Sur la coloration étrangement noire des grenouilles dans la zone d’exclusion de Tchernobyl
Plus de trois décennies après l’accident nucléaire de Tchernobyl, son environnement est devenu l’une des plus grandes réserves naturelles d’Europe (il en est d’ailleurs de même pour le site nucléaire de Fukushima Daiichi). Un large éventail d’espèces menacées y trouve aujourd’hui refuge, notamment des ours, des loups et des lynx.
Image d’entête : la différence de couleur entre une rainette (Hyla orientalis) capturé à l’intérieur de la zone à forte contamination de Tchernobyl, à gauche, avec une rainette capturée à l’extérieur de la zone d’exclusion, à droite. (Germán Orizaola/ Pablo Burraco)
En 2016, à proximité du réacteur nucléaire endommagé, les biologistes Pablo Burracon et Germán Orizaola de l’Université d’Uppsala en Suède ont trouvé plusieurs rainettes orientales (Hyla orientalis) présentant une teinte noire inhabituelle, certaines étaient d’un noir absolu. Entre 2017 et 2019, les chercheurs ont examiné plus en détail la coloration des grenouilles arboricoles orientales dans différentes régions du nord de l’Ukraine.
Au cours de ces trois années, ils ont analysé la coloration de la peau dorsale de plus de 200 grenouilles mâles capturées dans 12 étangs de reproduction différents. Elles comprenaient certaines des zones les plus radioactives de la planète, mais aussi quatre sites situés en dehors de la zone d’exclusion de Tchernobyl et dont les niveaux de rayonnement de fond ont servi de témoins.

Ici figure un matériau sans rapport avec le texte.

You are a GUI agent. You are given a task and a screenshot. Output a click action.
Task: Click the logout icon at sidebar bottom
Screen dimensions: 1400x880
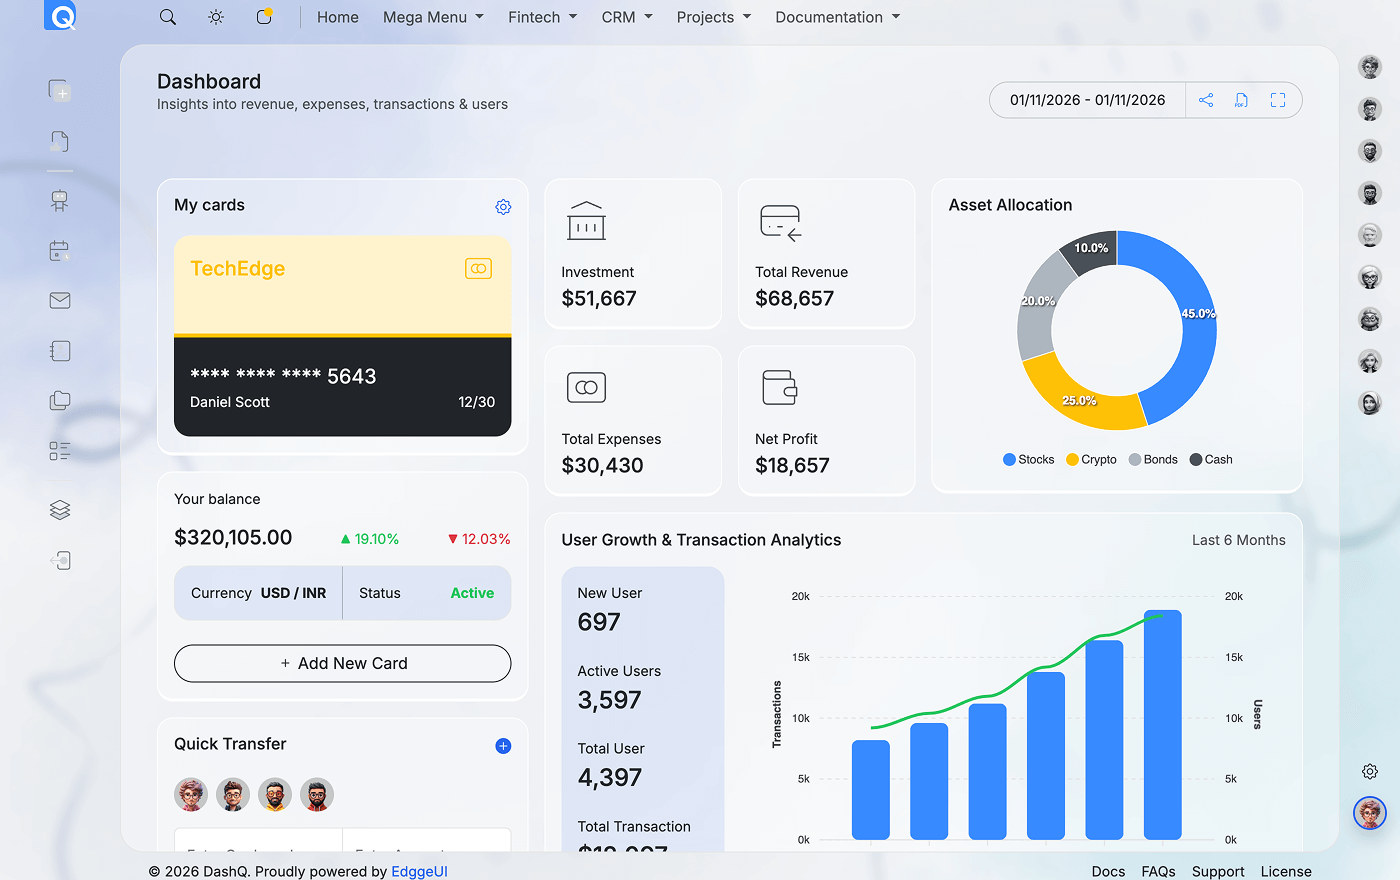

Pourquoi cette coloration ?
Les radiations peuvent endommager le matériel génétique des organismes vivants et générer d’indésirables mutations. Cependant, l’un des sujets de recherche les plus intéressants pour un biologiste à Tchernobyl consiste à essayer de détecter si certaines espèces s’adaptent réellement pour vivre avec les radiations. Comme pour d’autres polluants, les radiations pourraient constituer un facteur de sélection “naturelle” très puissant, favorisant les organismes dotés de mécanismes qui augmentent leur survie dans les zones contaminées par des substances radioactives.
La mélanine est responsable de la couleur sombre de nombreux organismes. Ce que l’on sait moins, c’est que cette classe de pigments peut également réduire les effets négatifs des rayons ultraviolets. Et son rôle protecteur peut également s’étendre aux rayonnements ionisants, comme cela a été démontré chez les champignons. La mélanine absorbe et dissipe une partie de l’énergie du rayonnement. En outre, elle peut piéger et neutraliser les molécules ionisées à l’intérieur de la cellule, comme les espèces réactives de l’oxygène. Ces actions réduisent la probabilité que les individus exposés aux rayonnements subissent des dommages cellulaires et augmentent leurs chances de survie.
Gradient de coloration de la rainettes orientales (Hyla orientalis) dans le nord de l’Ukraine. (Germán Orizaola/ Pablo Burraco)
D’après les résultats de leur nouvelle étude (lien plus bas), les biologistes suggèrent que les grenouilles de Tchernobyl pourraient avoir subi un processus d’évolution rapide en réponse aux radiations. Dans ce scénario, les grenouilles ayant une coloration plus foncée au moment de l’accident nucléaire, qui représentent normalement une minorité dans leurs populations, auraient été favorisées par l’action protectrice de la mélanine.
Les grenouilles foncées auraient mieux survécu aux radiations et se seraient ainsi reproduites avec plus de succès. Plus de dix générations de grenouilles se sont écoulées depuis l’accident et un processus classique, bien que très rapide, de sélection naturelle peut expliquer pourquoi ces grenouilles foncées constituent aujourd’hui le type dominant de l’espèce dans la zone d’exclusion de Tchernobyl.
Pour les chercheurs, cette étude des grenouilles noires de Tchernobyl constitue une première étape pour mieux comprendre le rôle protecteur de la mélanine dans les environnements affectés par la contamination radioactive. En outre, elle ouvre les portes à des applications prometteuses dans des domaines aussi divers que la gestion des déchets nucléaires et l’exploration spatiale.
L’étude publiée dans la revue Evolutionary Applications : Ionizing radiation and melanism in Chornobyl tree frogs et les chercheurs présentent leurs travaux dans un article de The Conversation : Chernobyl black frogs reveal evolution in action.